61.Paragraph 4 amends section 12 (late paid Class 2 contributions) of SSCBA 1992. The effect of the amendments to section 12 is that the current higher rate charges that are applied to late paid Class 2 contributions will now apply only to voluntary Class 2 contributions that are payable under section 11(6). Contributions payable under section 11(2) that are late in being paid will be subject to the same penalties and interest charges that apply to income tax and Class 4 NICs payable under the SA system.

62.Paragraph 5 makes a consequential amendment to section 18 of SSCBA 1992 dealing with recoverable Class 4 NICs under regulations.

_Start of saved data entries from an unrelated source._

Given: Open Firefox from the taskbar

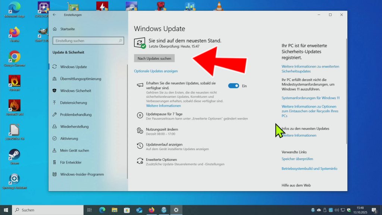Looking at the screenshot, I should point(151,210).
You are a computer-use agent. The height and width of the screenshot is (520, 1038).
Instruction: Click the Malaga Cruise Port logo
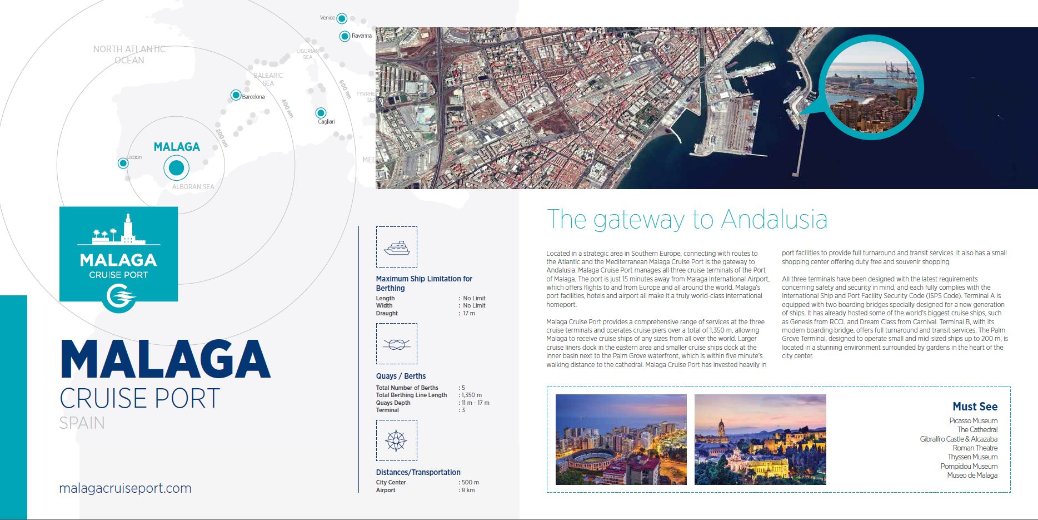coord(118,256)
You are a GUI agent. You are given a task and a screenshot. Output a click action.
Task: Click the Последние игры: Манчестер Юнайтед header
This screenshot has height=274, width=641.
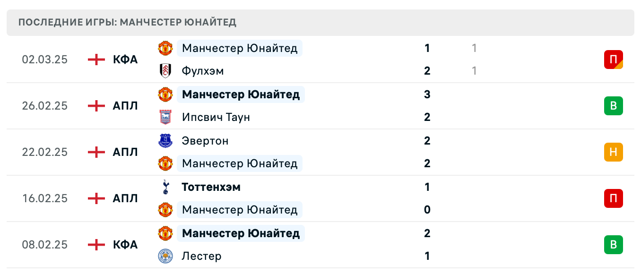pos(128,22)
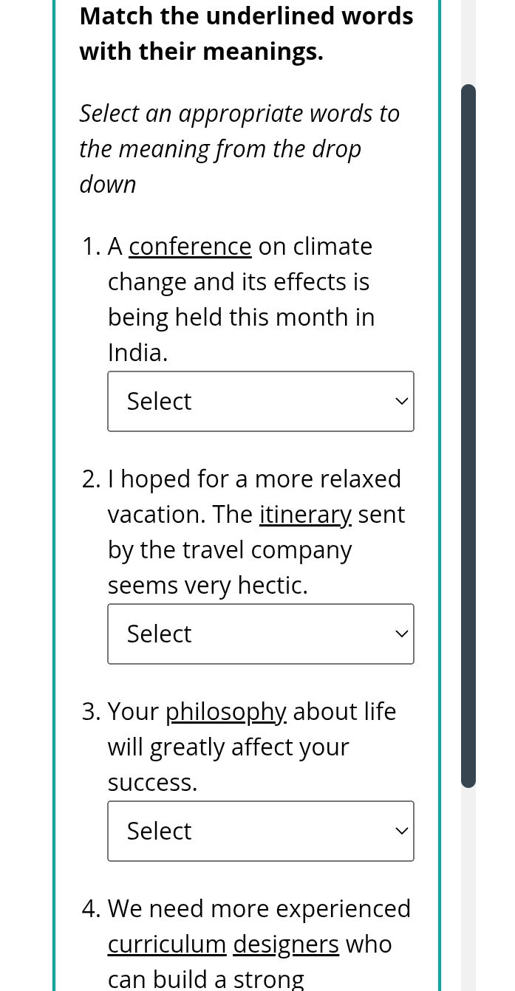Click the instructions text in italics
515x991 pixels.
pyautogui.click(x=239, y=148)
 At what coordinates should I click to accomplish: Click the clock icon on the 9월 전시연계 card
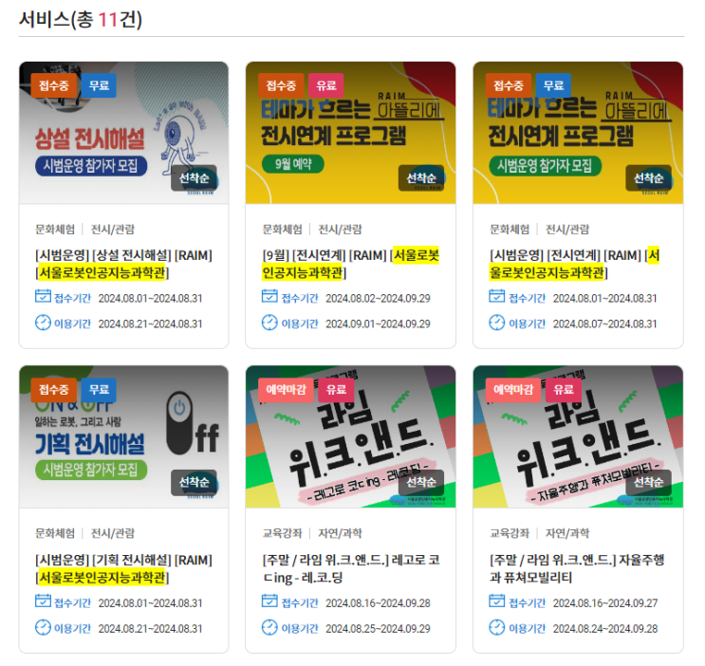pyautogui.click(x=269, y=323)
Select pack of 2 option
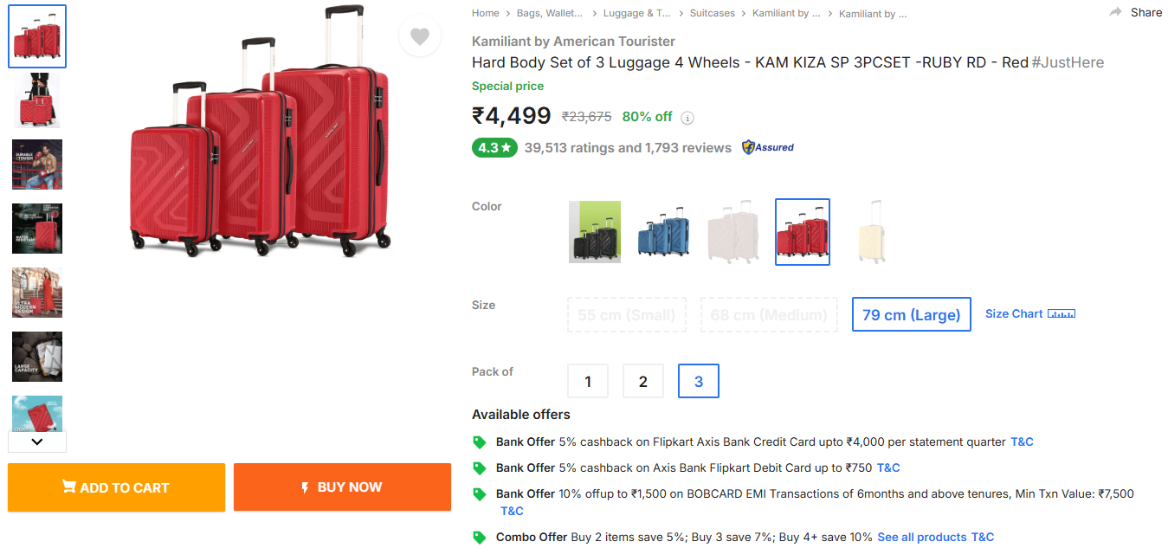Image resolution: width=1168 pixels, height=548 pixels. pos(643,381)
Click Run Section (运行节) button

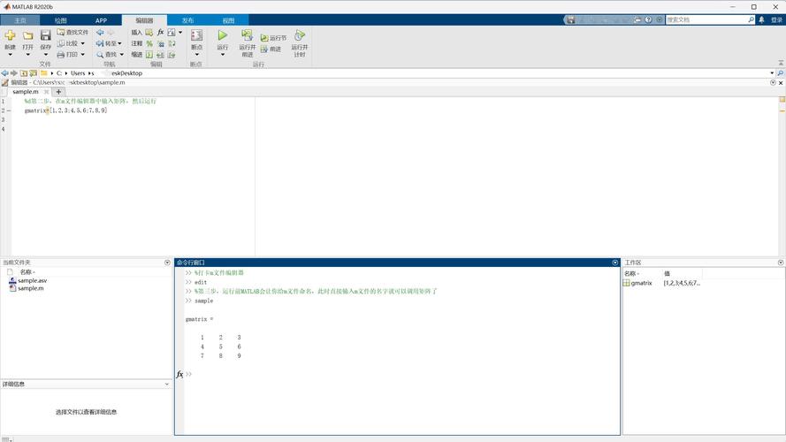(274, 38)
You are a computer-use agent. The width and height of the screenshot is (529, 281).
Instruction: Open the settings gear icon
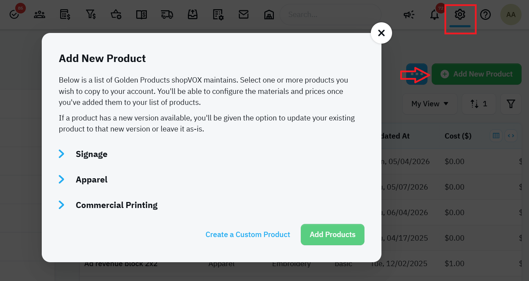click(460, 15)
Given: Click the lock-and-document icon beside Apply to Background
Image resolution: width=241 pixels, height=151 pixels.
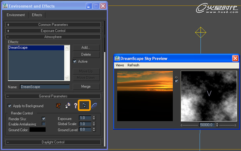Looking at the screenshot, I should [67, 106].
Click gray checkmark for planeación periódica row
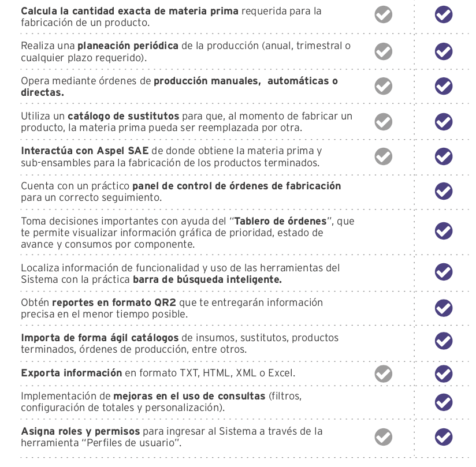The width and height of the screenshot is (476, 467). tap(383, 51)
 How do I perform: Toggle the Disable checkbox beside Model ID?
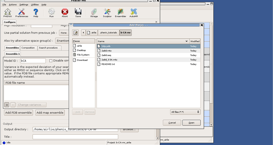pos(51,61)
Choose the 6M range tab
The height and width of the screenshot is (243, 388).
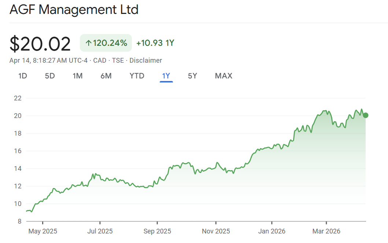pos(106,76)
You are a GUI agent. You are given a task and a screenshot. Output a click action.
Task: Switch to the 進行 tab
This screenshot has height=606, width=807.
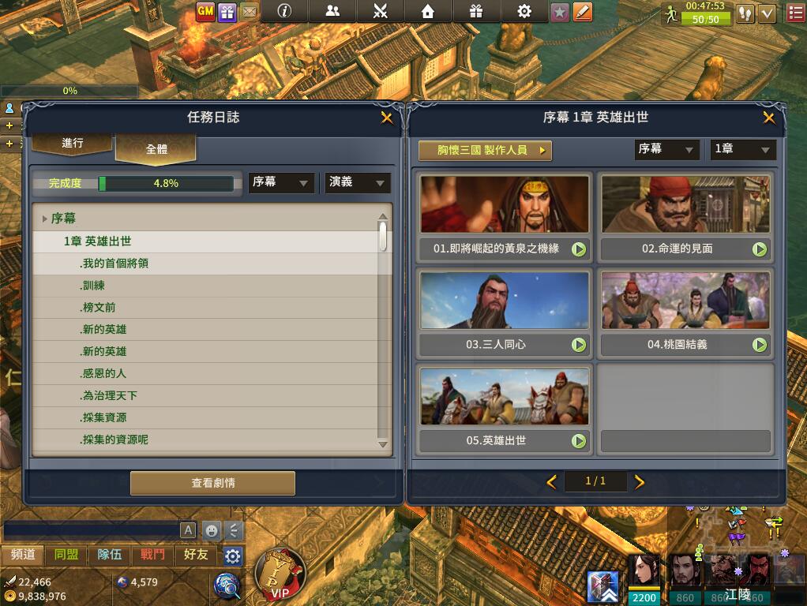point(72,144)
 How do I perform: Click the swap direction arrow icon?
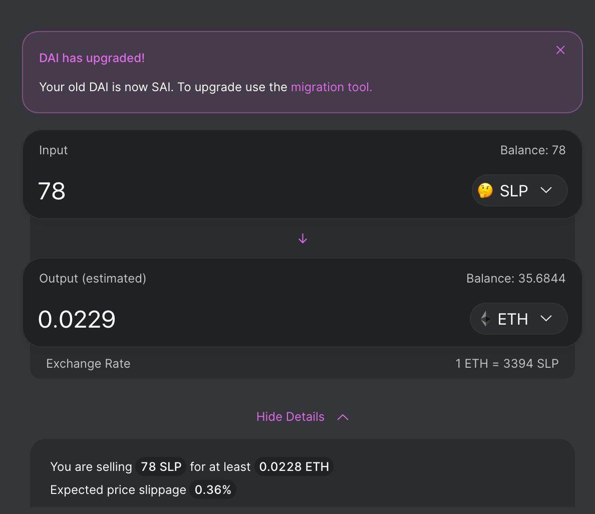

63.Paragraph 6 makes consequential amendments to section 35A of SSCBA 1992 to allow women to continue to become eligible for MA post reform. The amendments will allow women to continue to be eligible for the standard rate of MA where they have a record of Class 2 contributions paid through SA or have made voluntary contributions before they have filed their SA return (and so before their liability to pay Class 2 contributions has been established). Women with profits falling below the SPT who choose not to pay Class 2 contributions voluntarily will still be able to receive the lower rate of MA.

64.Paragraph 7 makes consequential amendments to section 35B of SSCBA 1992 to ensure that participating spouses or civil partners can continue to receive the lower rate of MA if their spouse or civil partner has made Class 2 contributions for the requisite length of time within the relevant period. These payments could be voluntary and paid before the SA filing date or dealt with via their SA return.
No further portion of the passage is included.